Find the sobering history of plot 46, the grave of William Gething. He died aged 36 in a Black Diamond Mine explosion in 1876, killing him and nine others – seven of the men are buried nearby. Nearby, plot 6, is the grave of Sarah Norton, wife of Noah Norton for whom the town of Nortonville was named. Sarah was a midwife who delivered over 600 babies; at age 68, in route to a birth in nearby Clayton, she was thrown from a buggy and killed instantly.

About a half-mile past the cemetery is the Nortonville town site, though neither Somersville nor Nortonville retain any of their buildings, since homes and businesses were dismantled when the towns were abandoned and others lost to fire. If one stops along the Nortonville trail and gazes over the cemetery, tailings and town site, listen quietly as the voices of miners and their families whisper in the trees.

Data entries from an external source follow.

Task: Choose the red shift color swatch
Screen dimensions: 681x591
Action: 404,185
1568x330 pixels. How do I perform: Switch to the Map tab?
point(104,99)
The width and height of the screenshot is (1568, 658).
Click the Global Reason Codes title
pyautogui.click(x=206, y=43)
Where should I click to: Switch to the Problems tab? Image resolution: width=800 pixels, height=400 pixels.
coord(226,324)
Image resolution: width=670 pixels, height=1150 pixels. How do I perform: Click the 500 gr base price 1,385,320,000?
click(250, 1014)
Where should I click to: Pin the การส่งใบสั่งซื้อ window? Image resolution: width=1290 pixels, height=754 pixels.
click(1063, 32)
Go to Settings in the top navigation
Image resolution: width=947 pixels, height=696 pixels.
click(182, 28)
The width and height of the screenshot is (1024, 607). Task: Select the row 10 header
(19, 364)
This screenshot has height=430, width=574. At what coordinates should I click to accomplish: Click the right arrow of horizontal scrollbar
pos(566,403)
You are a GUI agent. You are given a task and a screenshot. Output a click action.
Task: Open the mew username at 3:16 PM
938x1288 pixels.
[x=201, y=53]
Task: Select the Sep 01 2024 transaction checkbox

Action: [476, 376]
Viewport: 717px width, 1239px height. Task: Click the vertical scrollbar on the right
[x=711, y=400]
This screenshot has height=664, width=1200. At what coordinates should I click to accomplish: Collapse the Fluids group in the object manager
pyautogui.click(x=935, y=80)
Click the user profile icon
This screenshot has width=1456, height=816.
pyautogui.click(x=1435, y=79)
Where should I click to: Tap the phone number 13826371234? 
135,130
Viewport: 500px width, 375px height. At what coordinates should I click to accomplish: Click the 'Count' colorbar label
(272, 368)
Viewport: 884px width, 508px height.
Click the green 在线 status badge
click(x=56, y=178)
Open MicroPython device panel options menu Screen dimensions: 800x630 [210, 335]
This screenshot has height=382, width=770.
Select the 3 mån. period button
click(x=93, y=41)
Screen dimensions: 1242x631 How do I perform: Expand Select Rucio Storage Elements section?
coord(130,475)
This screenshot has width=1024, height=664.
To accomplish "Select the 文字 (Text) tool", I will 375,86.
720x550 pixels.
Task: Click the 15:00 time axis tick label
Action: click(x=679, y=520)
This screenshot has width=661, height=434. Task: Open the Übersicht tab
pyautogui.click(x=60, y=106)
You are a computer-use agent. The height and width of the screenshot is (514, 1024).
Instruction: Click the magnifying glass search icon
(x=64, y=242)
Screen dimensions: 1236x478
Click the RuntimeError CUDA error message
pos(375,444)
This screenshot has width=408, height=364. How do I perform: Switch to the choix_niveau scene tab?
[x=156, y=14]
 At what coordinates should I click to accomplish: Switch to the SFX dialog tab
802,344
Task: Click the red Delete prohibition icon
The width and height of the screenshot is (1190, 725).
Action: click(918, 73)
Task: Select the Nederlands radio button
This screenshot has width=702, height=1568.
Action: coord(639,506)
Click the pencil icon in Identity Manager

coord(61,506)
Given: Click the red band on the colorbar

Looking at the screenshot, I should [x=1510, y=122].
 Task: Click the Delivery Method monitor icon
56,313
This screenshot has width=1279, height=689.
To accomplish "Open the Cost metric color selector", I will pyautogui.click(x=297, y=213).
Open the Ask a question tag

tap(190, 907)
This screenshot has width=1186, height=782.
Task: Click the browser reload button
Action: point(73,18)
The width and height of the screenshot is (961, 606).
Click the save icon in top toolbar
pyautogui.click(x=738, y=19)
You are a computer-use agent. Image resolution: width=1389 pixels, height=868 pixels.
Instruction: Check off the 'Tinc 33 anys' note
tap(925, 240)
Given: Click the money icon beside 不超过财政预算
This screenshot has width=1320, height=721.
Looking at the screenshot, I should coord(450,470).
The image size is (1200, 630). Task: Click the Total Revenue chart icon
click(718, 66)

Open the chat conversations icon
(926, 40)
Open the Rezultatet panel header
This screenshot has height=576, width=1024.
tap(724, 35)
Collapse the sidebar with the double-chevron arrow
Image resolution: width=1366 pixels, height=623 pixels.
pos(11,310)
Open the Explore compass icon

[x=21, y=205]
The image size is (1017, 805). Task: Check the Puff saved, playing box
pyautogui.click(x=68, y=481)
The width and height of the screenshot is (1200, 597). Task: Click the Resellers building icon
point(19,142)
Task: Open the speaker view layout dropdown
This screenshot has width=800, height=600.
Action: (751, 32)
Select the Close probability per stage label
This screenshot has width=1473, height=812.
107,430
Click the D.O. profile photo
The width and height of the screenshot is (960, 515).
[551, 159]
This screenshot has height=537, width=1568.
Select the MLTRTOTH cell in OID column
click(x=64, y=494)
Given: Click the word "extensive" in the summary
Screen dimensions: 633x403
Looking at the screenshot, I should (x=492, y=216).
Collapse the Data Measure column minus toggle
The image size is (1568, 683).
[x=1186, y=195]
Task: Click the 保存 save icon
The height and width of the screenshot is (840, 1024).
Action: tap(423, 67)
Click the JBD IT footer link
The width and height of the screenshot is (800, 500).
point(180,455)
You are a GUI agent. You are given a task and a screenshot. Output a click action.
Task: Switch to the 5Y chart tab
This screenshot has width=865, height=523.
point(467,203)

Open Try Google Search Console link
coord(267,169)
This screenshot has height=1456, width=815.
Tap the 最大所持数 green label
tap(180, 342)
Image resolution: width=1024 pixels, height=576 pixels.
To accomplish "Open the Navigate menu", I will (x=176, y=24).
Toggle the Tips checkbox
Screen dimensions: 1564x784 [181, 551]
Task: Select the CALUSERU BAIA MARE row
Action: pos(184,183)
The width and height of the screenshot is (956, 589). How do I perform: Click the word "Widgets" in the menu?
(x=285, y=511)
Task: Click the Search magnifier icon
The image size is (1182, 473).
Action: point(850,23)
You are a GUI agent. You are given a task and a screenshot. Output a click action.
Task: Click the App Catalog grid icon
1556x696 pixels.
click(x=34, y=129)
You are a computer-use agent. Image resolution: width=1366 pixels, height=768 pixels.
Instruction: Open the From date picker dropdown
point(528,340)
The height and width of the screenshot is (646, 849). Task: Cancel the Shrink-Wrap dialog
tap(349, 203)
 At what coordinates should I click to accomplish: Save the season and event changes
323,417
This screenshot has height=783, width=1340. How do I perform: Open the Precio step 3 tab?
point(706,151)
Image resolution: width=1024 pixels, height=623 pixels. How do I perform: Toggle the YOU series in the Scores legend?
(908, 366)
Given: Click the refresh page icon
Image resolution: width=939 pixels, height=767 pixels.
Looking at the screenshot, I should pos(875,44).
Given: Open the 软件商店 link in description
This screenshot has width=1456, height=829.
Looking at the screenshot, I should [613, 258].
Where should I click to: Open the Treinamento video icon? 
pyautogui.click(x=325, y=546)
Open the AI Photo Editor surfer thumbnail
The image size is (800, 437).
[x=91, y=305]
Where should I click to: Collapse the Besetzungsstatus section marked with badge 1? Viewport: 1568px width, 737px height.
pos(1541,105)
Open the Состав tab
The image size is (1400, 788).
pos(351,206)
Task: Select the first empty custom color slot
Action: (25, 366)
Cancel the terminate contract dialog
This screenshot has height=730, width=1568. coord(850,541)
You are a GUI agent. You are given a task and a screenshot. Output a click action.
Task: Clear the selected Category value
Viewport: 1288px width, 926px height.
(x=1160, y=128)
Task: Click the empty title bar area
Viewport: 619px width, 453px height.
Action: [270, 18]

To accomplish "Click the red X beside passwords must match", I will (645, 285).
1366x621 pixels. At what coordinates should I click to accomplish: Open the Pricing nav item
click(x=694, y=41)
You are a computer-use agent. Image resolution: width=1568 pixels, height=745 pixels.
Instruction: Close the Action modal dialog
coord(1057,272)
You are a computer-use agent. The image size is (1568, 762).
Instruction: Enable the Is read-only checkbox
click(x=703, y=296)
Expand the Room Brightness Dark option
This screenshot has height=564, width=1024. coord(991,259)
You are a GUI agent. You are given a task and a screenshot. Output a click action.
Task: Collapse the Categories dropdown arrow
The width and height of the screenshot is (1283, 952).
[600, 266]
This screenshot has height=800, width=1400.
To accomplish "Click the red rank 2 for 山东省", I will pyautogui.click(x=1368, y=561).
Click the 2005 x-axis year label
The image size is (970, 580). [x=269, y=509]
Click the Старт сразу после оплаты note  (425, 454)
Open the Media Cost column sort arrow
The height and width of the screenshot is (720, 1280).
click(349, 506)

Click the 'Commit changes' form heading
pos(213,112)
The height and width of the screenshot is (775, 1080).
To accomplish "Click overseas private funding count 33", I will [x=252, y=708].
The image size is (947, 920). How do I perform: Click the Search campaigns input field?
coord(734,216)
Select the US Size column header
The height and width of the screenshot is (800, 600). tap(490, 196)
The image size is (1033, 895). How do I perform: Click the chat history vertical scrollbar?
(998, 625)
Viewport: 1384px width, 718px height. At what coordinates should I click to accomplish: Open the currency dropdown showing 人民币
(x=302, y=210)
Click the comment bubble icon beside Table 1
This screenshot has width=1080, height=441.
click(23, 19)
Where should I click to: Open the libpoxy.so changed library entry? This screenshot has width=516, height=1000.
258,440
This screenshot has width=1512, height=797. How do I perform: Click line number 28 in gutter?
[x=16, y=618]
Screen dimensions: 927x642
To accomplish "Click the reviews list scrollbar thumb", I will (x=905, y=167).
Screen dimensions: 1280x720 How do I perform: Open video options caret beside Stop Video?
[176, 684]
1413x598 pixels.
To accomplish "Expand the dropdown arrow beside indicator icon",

Greathouse Mine Portal’s sand-mining shaft also contains the preserve’s visitor center.
Greathouse Mine Portal’s sand-mining shaft also contains the preserve’s visitor center.

Back in the valley, short and relatively level hikes take you to the Greathouse Portal, which houses the visitor center within the old sand mine. Nearby is the Eureka Slope, an incline shaft entrance to the Eureka coal mine which produced 150,000 tons of coal out of a steeply inclined shaft descending 300 feet. Visit the Hazel Atlas Portal, another sand mine that operated until the 1940s. We chatted with a preserve docent, who notes that tunnel tours are offered on the weekends, by reservation (full details on website; bring a flashlight and jacket, the old mines maintain a temperature in the high 50s within their confines).

The preserve offers another 60 miles of trails traversing grassland, foothills, woodlands, evergreen forest and exotic plantings of the miners including pepper trees, almond, eucalyptus and black locust. The trails are ideal for hiking, biking or horseback riding (the park offers two backpack campsites).

Take your binoculars and watch for rabbits, deer, raccoons, skunks and occasional bobcat, fox, coyote and mountain lion sightings. Over 100 species of birds make the area home, including rare golden eagles. Mt. Diablo State Park is just miles south; we will save that trip is for another day!

How to get there: Take Highway 4 west through the Delta, to Summersville Road exit in Antioch. Go south on Somersville to the Preserve entrance (modest fee). For provisions or snacks, find businesses and restaurants in nearby Antioch.